Why would anyone expect him to answer any differently?
Or, further, why does it matter so much?

We won't move on. We'll continue to parse Dwyane Wade's words about James, even after James recently included Wade among his three closest friends in the league, and even after Wade reaffirmed to Bleacher Report that "we're genuinely friends" while noting, "I don't think it's ever gonna be the right thing for the media."
We'll continue to speculate about how James truly felt about Spoelstra, Pat Riley, Micky Arison and others on the Heat side near the end. We'll even continue to harp on secondary storylines, such as Mike Miller revealing that his amnesty in Miami affected James, though that's actually year-old news, or how Luol Deng really felt about his short, unsuccessful time playing with Kyrie Irving and Dion Waiters in Cleveland, or even about what drove James Jones—and, if it finally happens—Ray Allen from Miami to Cleveland.
No, we won't move on.
The gossip is too good.
The drama is too delicious.
But we probably should.
But they, as players, must.
Bosh, as he says, has a team to lead.

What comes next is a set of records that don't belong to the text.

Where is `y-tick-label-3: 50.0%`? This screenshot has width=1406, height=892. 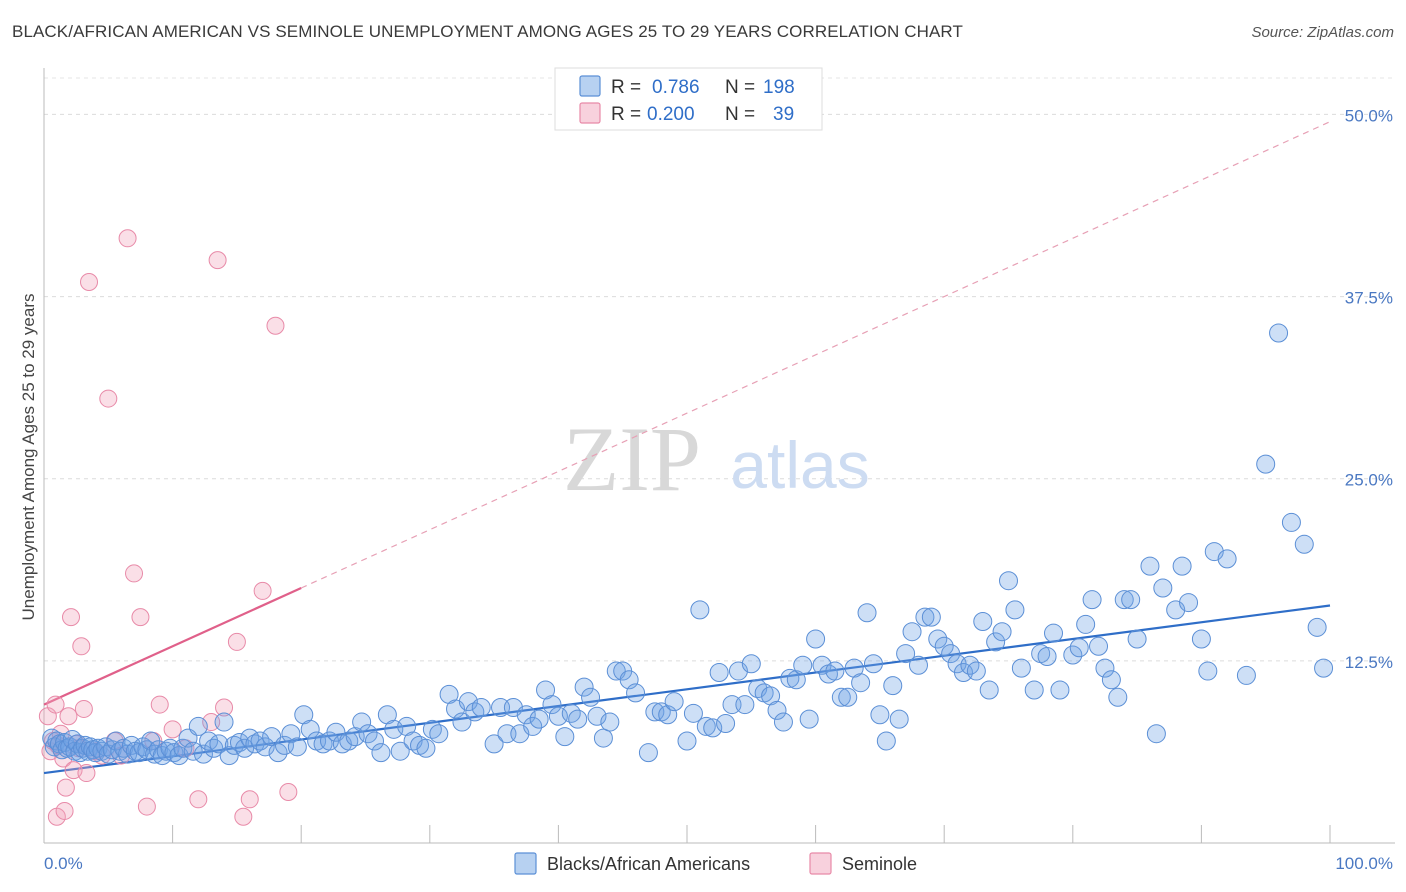
y-tick-label-3: 50.0% is located at coordinates (1369, 116). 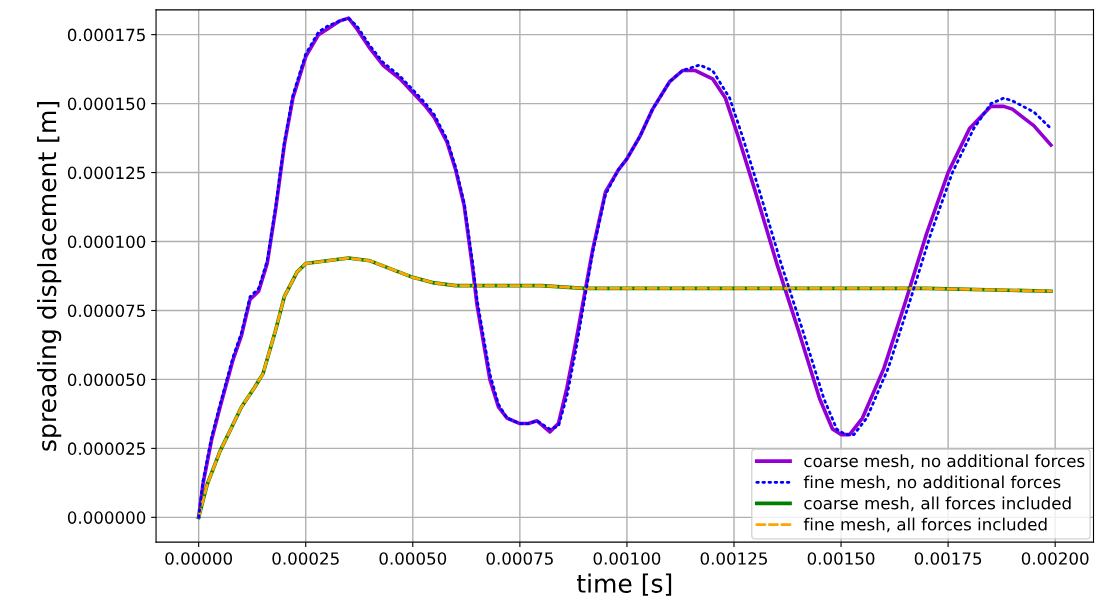 I want to click on x-tick-label: 0.00075, so click(x=520, y=558).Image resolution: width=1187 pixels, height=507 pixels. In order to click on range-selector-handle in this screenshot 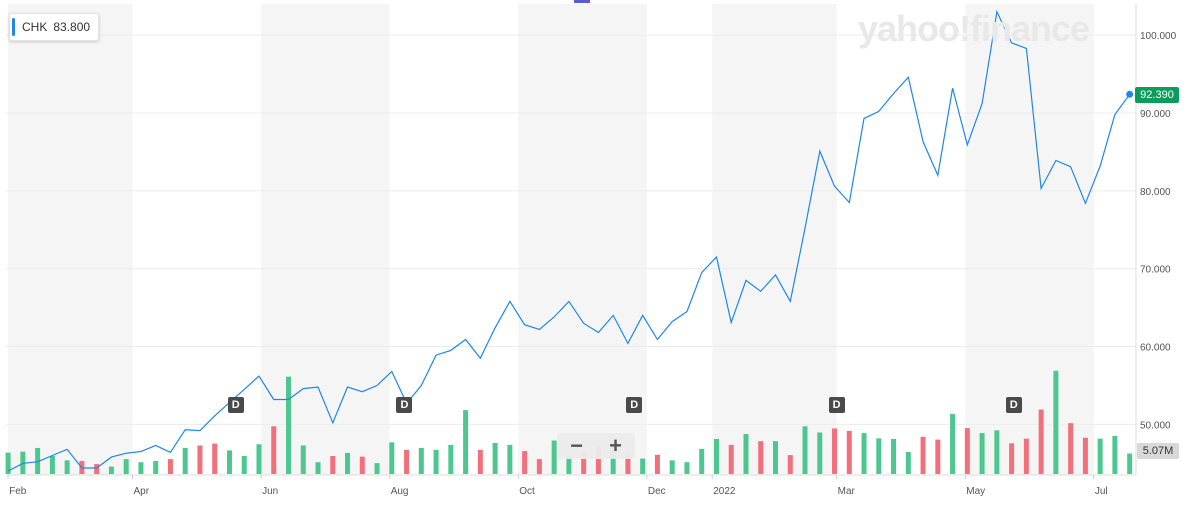, I will do `click(582, 2)`. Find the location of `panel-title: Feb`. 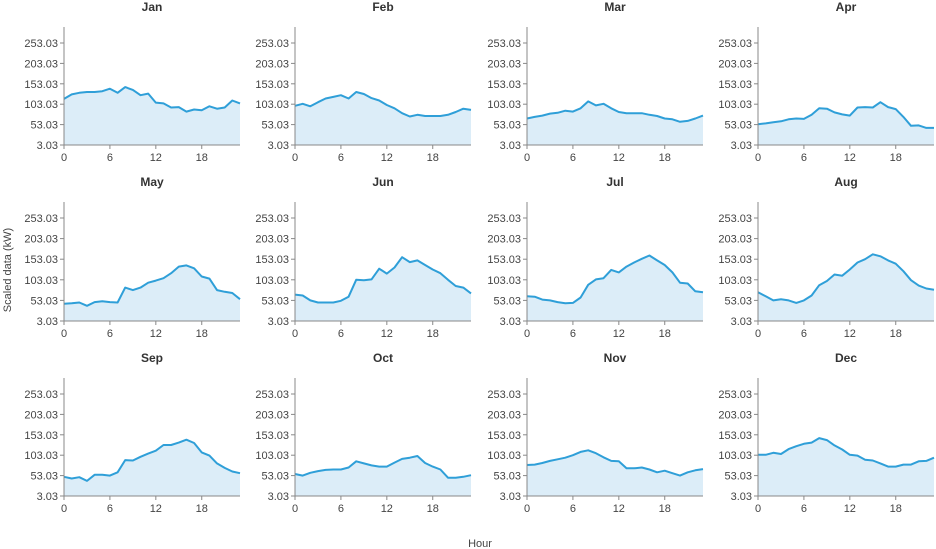

panel-title: Feb is located at coordinates (382, 7).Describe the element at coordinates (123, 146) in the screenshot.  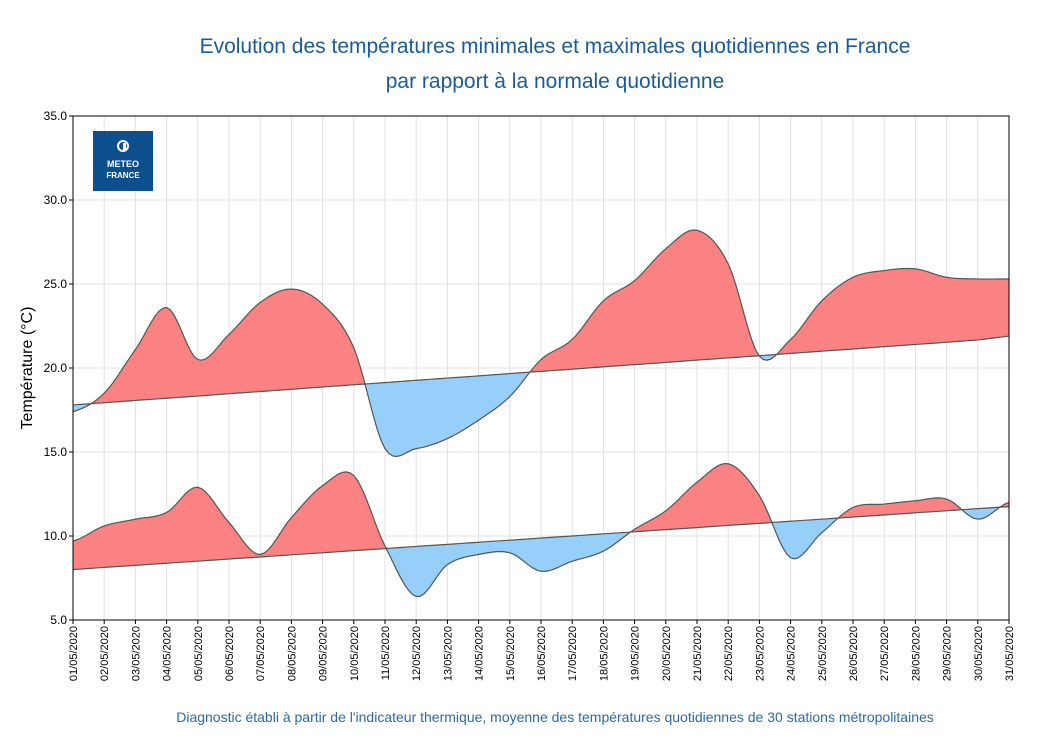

So does James—a different team these days, as you may have heard.
No one but the media has time for the nonsense.
With that said, it's not nonsense to assert that the Cavaliers and Heat are a compelling matchup this season, one worthy of the prime slot on Christmas. From this chair, it is compelling not so much because of the real, assumed or imagined animosity, but because there's so much here that is worthy of a basketball fan's curiosity.
This has the potential to be such a fascinating sports story that the soap opera really should be superfluous.

We're about to learn a lot about what and how much culture means in the NBA, and whether it can be carried from one organization to another. As Wade put it Tuesday, "They're taking what we did here and trying to do it there. So that means we did something right here; they're trying to duplicate that."
That may sound snarky to some, but it's not exactly in dispute. Miami has been a model of stability throughout the Riley tenure, while the Cavaliers have been a mess since James left. James certainly hasn't shied away from the critical importance of culture, in word (through his Sports Illustrated essay, in which he credits the Heat for teaching him how to win) or deed (recruiting Jones, Miller and perhaps eventually Allen).
Can a player, by his presence and example, transplant traditions of sacrifice and professionalism?
We'll soon see.

We're about to learn whether the Heat can still make the public care about them even 10 percent as much as it once did...and whether the Cavaliers can cope with the public caring about absolutely every single little thing they ever think, say or do.
We're about to learn whether Spoelstra can again reinvent his reputation with a remade roster, and whether David Blatt can successfully blaze a trail after spending his entire professional career overseas.
We're also about to learn a lot about these individual players, as they are thrust into quite different, almost opposite roles. We're about to learn whether their previous circumstances led us to some incorrect assumptions about their capabilities and their priorities.
Can some on the Heat side, such as Wade and Bosh, handle more?
Can others on the Cavaliers side, such as Love and Irving, deal with less?
If you're a basketball fan, more so than a soap-opera aficionado, aren't those more interesting unknowns than whether Bosh and LeBron spoke today?